Внимание М. К. привлекла к себе коллекция материалов, связанных с пребыванием декабристов в Забайкальском крае. В течение 1922–1923 гг., занимаясь обработкой этих материалов, М. К. – при помощи Надежды Павловны – копирует и начинает готовить к печати письма декабриста Д. И. Завалишина (1804–1892) к его жене А. С. Смольяниновой и ее матери Ф. О. Смольяниновой. Наследие декабристов изучал тогда и Харчевников, в частности, дело о высылке «государственного преступника» Д. Завалишина из Читы в Казань[82] и сохранившееся в музее письмо Марии Волконской.

Это было, по сути, начало декабристоведческих изысканий М. К. и одновременно – архивной работы. Можно сказать, что архивный поиск станет со временем одним из его любимых занятий. 16 августа 1954 г. (за три месяца до смерти) он пишет В. Ю. Крупянской:

Очень радуюсь, что Вы нашли вкус в архивной работе. Это действительно очень приятно.
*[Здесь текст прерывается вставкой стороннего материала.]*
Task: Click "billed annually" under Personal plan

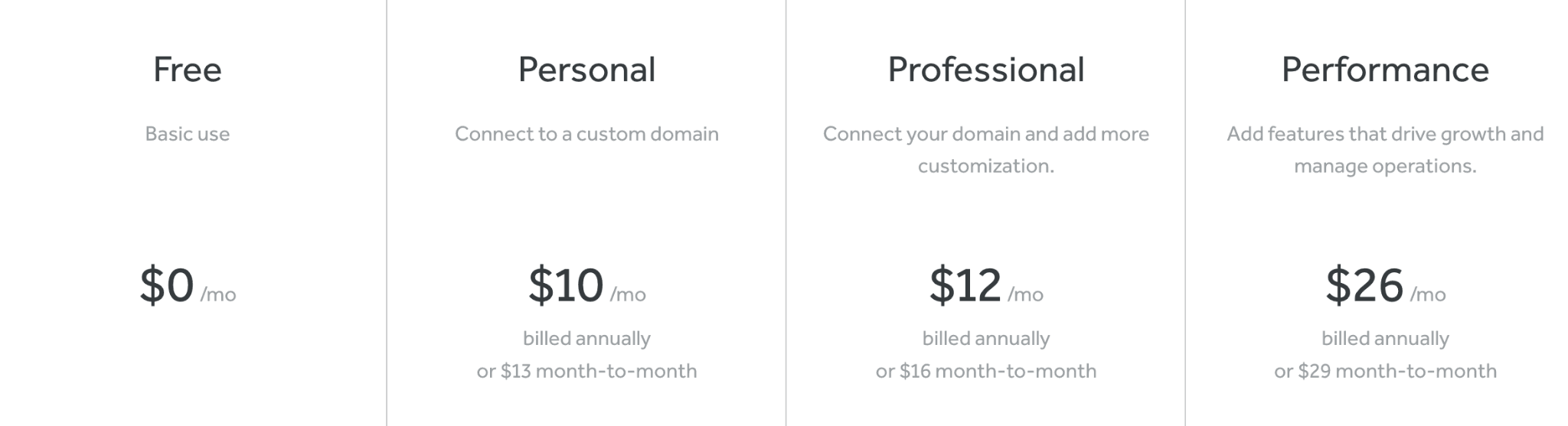Action: [586, 338]
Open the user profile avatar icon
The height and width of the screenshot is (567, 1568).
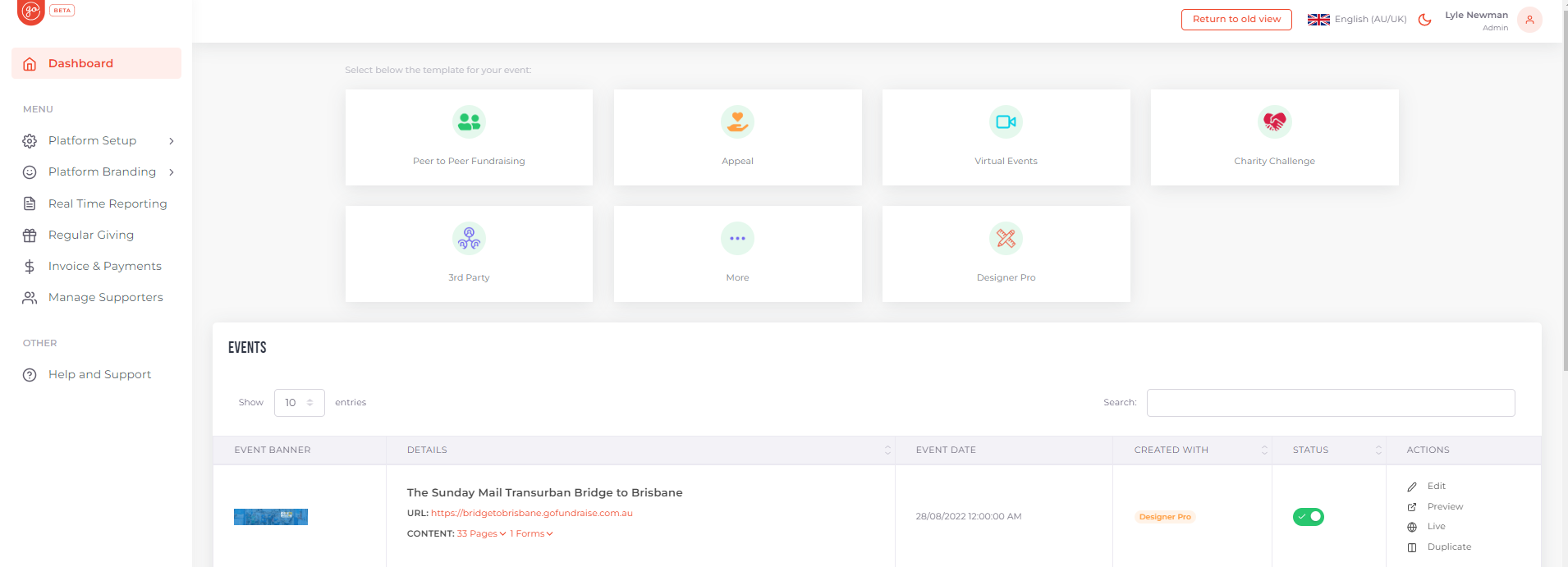[x=1529, y=20]
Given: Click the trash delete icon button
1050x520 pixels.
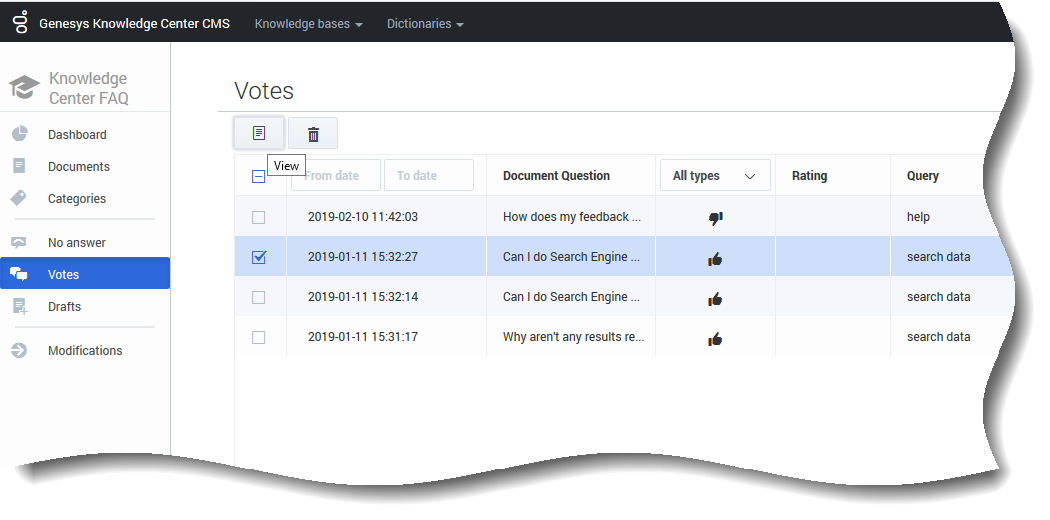Looking at the screenshot, I should click(313, 134).
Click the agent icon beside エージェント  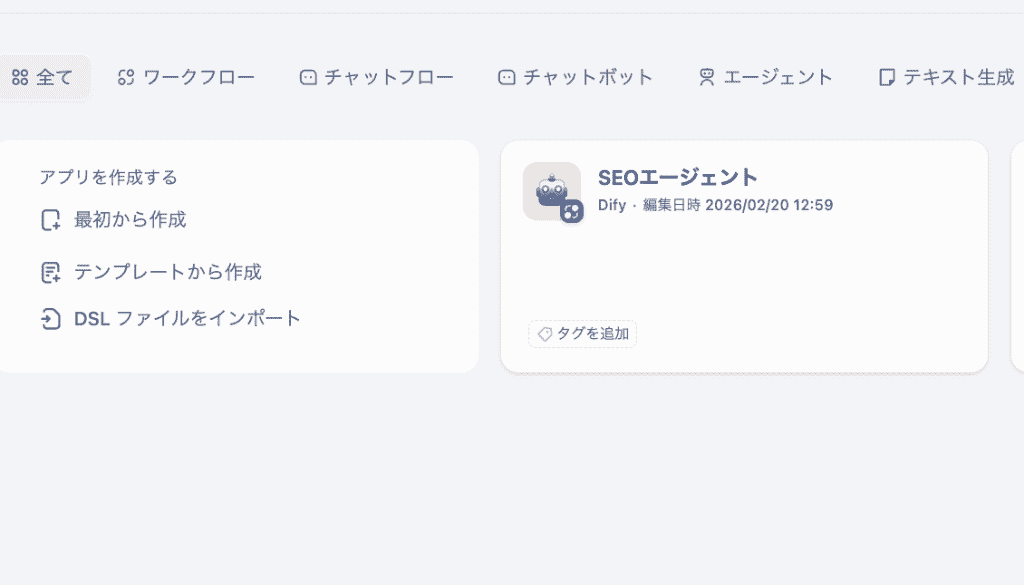point(707,78)
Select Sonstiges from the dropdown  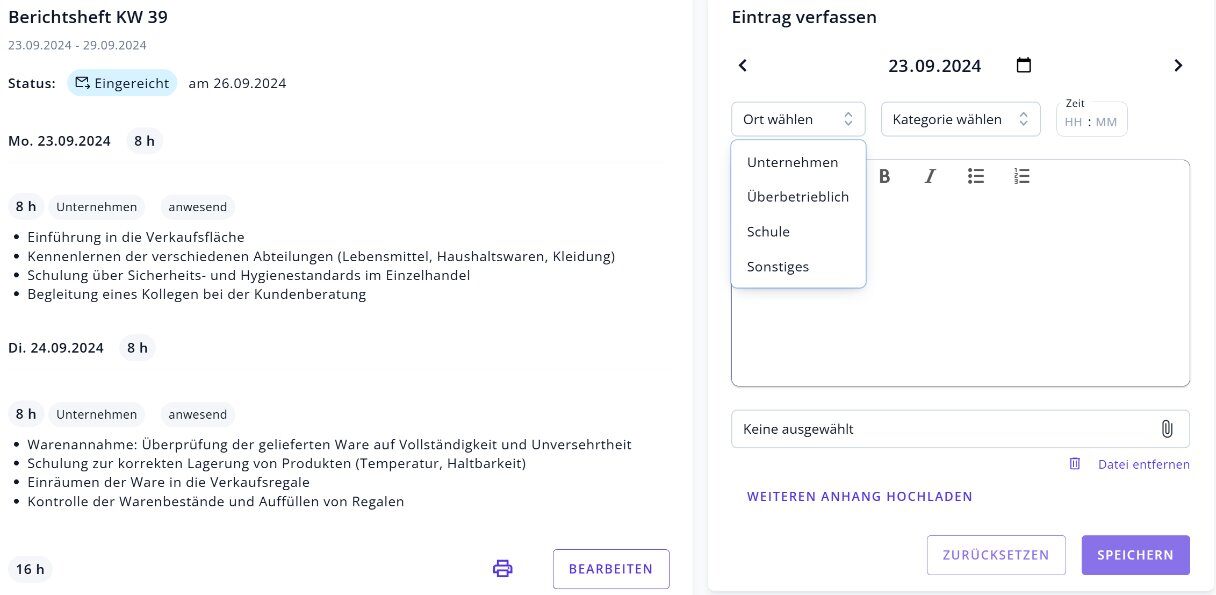click(x=778, y=267)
Только не забывайте за мертвыми бумагами и выцветшими чернилами живого биения (88–21; 79).

Список работ, выполненных М. К. в Чите, завершает ряд заметок и рецензий. Первая из них, начатая еще в Томске и озаглавленная, по-видимому, «Из иконографии Дельвига», была отправлена Б. Л. Модзалевскому в конце 1921 г. Речь в ней шла о портрете Дельвига из пушкинодомского альбома П. Л. Яковлева. «Осенью прошлого года (в конце) переслал Вам с оказией рукопись своей заметки о портрете Дельвига, – пишет М. К. 22 августа 1922 г. Модзалевскому. – К сожалению, до сих пор ничего не знаю о судьбе ее; будьте любезны, сообщите, получилась она или нет и какое употребление думаете Вы из нее сделать. Адресована она была на Ваше имя»[83].

Заметка не была опубликована, и текст ее в архиве Модзалевского до настоящего времени не обнаружен[84].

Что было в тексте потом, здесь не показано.